La representación política, en cualquiera de sus modalidades, expresa y condensa un determinado modo de relación entre lo social y lo político, que supone a su vez un determinado modo de entender las interrelaciones entre lo que se conoce como sociedad civil y sociedad política, entre Estado y sociedad y la intermediación que para ello se ha erigido desde el poder hegemónico: los partidos políticos.

Estos fueron establecidos por el “contrato social” que nació con los estados capitalistas, como los únicos representantes y voceros de los ciudadanos ante las instancias jurídica, política, y de gobierno, es decir, como mediadores entre la sociedad (civil) y el Estado. Este tipo de mediación político partidaria se ha constituido –representación mediante– en acto de despojo de los derechos políticos ciudadanos, reduciendo a estos –en el mejor de los casos– al ejercicio electoral, para elegir autoridades gubernamentales cada cierto tiempo.

Consiguientemente, este esquema de “derechos” ha impuesto a los ciudadanos, correlativamente, la delegación de sus facultades políticas, haciendo de la ciudadanía una condición pasiva.[76]

Todo despojo de derechos, de facultades, de espacios, etcétera, supone e impone la delegación de los mismos y viceversa, tanto a escala individual como colectiva. Y esto se expande y reproduce en los diferentes sectores de la sociedad, como parte que es de la ideología y cultura hegemónicas del poder y –por ende–, también de la contracultura, la que germina como respuesta contrapuesta a la hegemónica dominante y que –como toda negación– lleva implícita los rasgos fundamentales del fenómeno que niega[77].

+++++

Por favor, reescribe el tramo del texto sobre la representación política que va desde "Estos fueron establecidos" hasta "cada cierto tiempo." y sustituye "contrato social" por "pacto social". Basta con el texto sobre la representación política.

+++++

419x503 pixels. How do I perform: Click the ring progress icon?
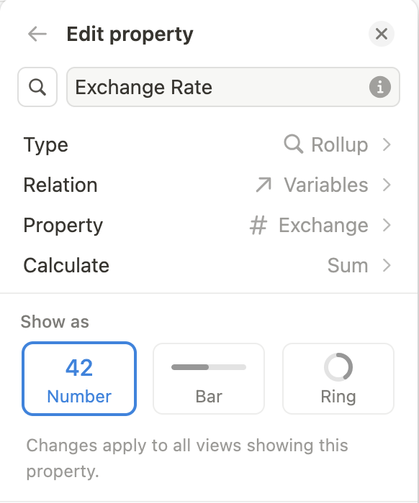(x=338, y=367)
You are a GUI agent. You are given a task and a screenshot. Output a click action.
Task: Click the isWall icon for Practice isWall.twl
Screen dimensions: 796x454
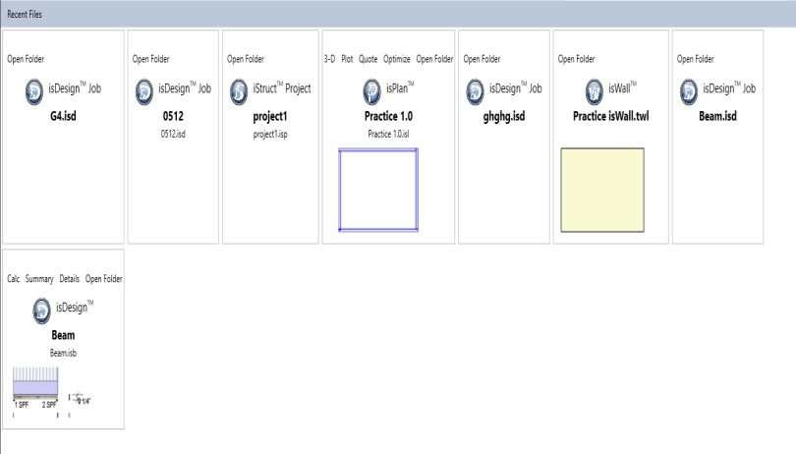[x=594, y=90]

+++++

◆ Respuesta final
Estos fueron establecidos por el “pacto social” que nació con los estados capitalistas, como los únicos representantes y voceros de los ciudadanos ante las instancias jurídica, política, y de gobierno, es decir, como mediadores entre la sociedad (civil) y el Estado. Este tipo de mediación político partidaria se ha constituido –representación mediante– en acto de despojo de los derechos políticos ciudadanos, reduciendo a estos –en el mejor de los casos– al ejercicio electoral, para elegir autoridades gubernamentales cada cierto tiempo.